**Problem to solve:** The answer should consist of every line in the material below that has the word "blue".

**Material to process:**
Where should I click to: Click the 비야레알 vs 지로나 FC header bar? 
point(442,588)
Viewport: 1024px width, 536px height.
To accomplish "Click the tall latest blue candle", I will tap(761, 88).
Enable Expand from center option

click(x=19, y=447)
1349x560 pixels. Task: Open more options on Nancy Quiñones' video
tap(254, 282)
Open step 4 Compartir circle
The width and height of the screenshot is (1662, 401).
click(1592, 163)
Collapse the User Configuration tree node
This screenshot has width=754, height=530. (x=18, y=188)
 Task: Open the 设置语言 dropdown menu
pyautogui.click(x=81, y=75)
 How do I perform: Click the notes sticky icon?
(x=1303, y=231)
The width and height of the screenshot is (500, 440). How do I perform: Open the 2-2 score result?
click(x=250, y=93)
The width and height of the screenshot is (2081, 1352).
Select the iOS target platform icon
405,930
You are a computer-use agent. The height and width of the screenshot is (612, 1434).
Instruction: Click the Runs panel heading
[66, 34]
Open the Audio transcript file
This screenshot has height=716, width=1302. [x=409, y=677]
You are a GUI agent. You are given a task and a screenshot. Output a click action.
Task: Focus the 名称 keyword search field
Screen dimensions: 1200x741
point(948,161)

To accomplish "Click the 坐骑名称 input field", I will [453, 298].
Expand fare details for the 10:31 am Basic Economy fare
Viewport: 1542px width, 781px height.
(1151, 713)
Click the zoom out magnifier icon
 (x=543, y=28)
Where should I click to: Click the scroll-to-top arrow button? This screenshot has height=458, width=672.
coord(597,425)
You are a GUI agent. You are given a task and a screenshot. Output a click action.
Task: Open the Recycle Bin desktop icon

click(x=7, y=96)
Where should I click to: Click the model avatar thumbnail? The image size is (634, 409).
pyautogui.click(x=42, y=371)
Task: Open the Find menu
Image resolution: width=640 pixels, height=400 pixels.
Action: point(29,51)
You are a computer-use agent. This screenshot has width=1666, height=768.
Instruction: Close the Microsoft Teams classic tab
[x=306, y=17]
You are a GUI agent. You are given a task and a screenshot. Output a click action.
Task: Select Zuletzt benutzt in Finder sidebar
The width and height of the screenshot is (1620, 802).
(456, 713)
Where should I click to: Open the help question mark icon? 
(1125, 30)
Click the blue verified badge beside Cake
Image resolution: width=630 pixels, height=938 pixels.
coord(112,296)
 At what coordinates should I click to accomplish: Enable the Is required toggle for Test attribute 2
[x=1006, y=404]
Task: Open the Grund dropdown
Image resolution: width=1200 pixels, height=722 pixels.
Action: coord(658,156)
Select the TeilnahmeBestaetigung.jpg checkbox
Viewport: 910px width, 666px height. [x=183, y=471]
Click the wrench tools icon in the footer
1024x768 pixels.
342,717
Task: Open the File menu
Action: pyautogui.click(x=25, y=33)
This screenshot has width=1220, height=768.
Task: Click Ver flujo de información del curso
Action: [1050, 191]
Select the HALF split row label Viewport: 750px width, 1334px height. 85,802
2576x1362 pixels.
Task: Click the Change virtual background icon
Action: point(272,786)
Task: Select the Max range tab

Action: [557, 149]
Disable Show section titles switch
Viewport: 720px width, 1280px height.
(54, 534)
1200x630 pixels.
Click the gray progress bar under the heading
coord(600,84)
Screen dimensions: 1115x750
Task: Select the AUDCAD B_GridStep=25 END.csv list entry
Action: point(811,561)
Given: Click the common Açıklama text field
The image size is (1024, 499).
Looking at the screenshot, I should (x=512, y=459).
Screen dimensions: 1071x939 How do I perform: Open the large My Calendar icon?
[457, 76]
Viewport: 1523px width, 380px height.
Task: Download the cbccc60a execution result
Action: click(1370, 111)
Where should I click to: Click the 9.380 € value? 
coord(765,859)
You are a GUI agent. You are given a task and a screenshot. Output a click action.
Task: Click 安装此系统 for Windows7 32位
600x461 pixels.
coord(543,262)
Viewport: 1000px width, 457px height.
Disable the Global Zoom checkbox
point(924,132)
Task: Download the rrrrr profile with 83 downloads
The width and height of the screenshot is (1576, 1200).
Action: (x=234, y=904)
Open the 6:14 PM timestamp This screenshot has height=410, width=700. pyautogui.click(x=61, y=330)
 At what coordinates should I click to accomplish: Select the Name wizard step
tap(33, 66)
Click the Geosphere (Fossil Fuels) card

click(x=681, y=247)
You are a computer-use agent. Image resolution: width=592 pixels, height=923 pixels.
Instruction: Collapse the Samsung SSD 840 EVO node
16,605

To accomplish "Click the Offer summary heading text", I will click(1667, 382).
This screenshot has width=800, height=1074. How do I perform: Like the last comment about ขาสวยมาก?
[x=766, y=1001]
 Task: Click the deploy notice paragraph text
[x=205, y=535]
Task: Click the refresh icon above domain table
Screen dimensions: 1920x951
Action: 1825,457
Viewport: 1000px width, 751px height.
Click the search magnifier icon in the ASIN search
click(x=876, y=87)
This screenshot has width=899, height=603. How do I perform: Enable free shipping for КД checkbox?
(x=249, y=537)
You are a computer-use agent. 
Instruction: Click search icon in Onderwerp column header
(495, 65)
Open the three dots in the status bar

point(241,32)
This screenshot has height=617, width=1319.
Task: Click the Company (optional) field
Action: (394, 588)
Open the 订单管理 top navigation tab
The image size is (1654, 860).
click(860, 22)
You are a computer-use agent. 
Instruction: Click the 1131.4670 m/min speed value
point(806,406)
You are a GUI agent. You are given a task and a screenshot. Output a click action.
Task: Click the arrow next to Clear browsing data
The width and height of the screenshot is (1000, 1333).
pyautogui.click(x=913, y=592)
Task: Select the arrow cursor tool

**Output for this task:**
To accomplish "Click the tall latest blue candle", I will tap(761, 88).
Click the blue verified badge beside Cake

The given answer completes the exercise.